= Beginning of Section =
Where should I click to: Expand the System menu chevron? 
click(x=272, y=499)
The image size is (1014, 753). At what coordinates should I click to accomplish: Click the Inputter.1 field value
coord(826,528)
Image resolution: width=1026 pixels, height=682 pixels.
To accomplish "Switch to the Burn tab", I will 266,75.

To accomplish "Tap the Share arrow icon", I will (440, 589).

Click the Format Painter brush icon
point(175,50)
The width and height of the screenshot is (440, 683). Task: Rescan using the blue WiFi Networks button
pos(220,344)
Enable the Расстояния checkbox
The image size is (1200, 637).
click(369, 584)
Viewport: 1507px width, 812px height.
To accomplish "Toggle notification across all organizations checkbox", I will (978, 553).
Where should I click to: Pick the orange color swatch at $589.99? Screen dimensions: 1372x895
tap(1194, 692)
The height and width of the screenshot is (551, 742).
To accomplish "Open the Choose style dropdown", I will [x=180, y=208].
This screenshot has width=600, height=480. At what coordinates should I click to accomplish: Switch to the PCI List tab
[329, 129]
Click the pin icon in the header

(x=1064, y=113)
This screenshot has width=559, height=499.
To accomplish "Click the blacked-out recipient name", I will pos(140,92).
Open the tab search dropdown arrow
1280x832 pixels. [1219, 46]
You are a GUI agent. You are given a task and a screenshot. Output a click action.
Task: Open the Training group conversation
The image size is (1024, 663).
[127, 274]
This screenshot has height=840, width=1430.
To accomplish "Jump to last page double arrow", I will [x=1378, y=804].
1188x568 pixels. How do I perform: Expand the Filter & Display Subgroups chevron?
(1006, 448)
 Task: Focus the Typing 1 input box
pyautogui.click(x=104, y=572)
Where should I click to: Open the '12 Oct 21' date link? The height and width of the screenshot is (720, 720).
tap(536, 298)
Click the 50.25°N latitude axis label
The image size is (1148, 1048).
= End of Section =
Retype each record exactly, leaving nothing out.

Where should I click to: Expand the System menu chevron? 
click(x=272, y=499)
The image size is (1014, 753). At what coordinates should I click to accomplish: Click the Inputter.1 field value
coord(826,528)
Image resolution: width=1026 pixels, height=682 pixels.
To accomplish "Switch to the Burn tab", I will 266,75.

To accomplish "Tap the Share arrow icon", I will (440, 589).

Click the Format Painter brush icon
point(175,50)
The width and height of the screenshot is (440, 683). Task: Rescan using the blue WiFi Networks button
pos(220,344)
Enable the Расстояния checkbox
The image size is (1200, 637).
click(369, 584)
Viewport: 1507px width, 812px height.
To accomplish "Toggle notification across all organizations checkbox", I will (978, 553).
Where should I click to: Pick the orange color swatch at $589.99? Screen dimensions: 1372x895
tap(1194, 692)
The height and width of the screenshot is (551, 742).
To accomplish "Open the Choose style dropdown", I will [x=180, y=208].
This screenshot has width=600, height=480. At what coordinates should I click to accomplish: Switch to the PCI List tab
[329, 129]
Click the pin icon in the header

(x=1064, y=113)
This screenshot has width=559, height=499.
To accomplish "Click the blacked-out recipient name", I will pos(140,92).
Open the tab search dropdown arrow
1280x832 pixels. [1219, 46]
You are a GUI agent. You are given a task and a screenshot. Output a click action.
Task: Open the Training group conversation
The image size is (1024, 663).
[127, 274]
This screenshot has height=840, width=1430.
To accomplish "Jump to last page double arrow", I will [x=1378, y=804].
1188x568 pixels. How do I perform: Expand the Filter & Display Subgroups chevron?
(1006, 448)
 Task: Focus the Typing 1 input box
pyautogui.click(x=104, y=572)
Where should I click to: Open the '12 Oct 21' date link? The height and width of the screenshot is (720, 720).
tap(536, 298)
Click the 50.25°N latitude axis label
The image size is (1148, 1048).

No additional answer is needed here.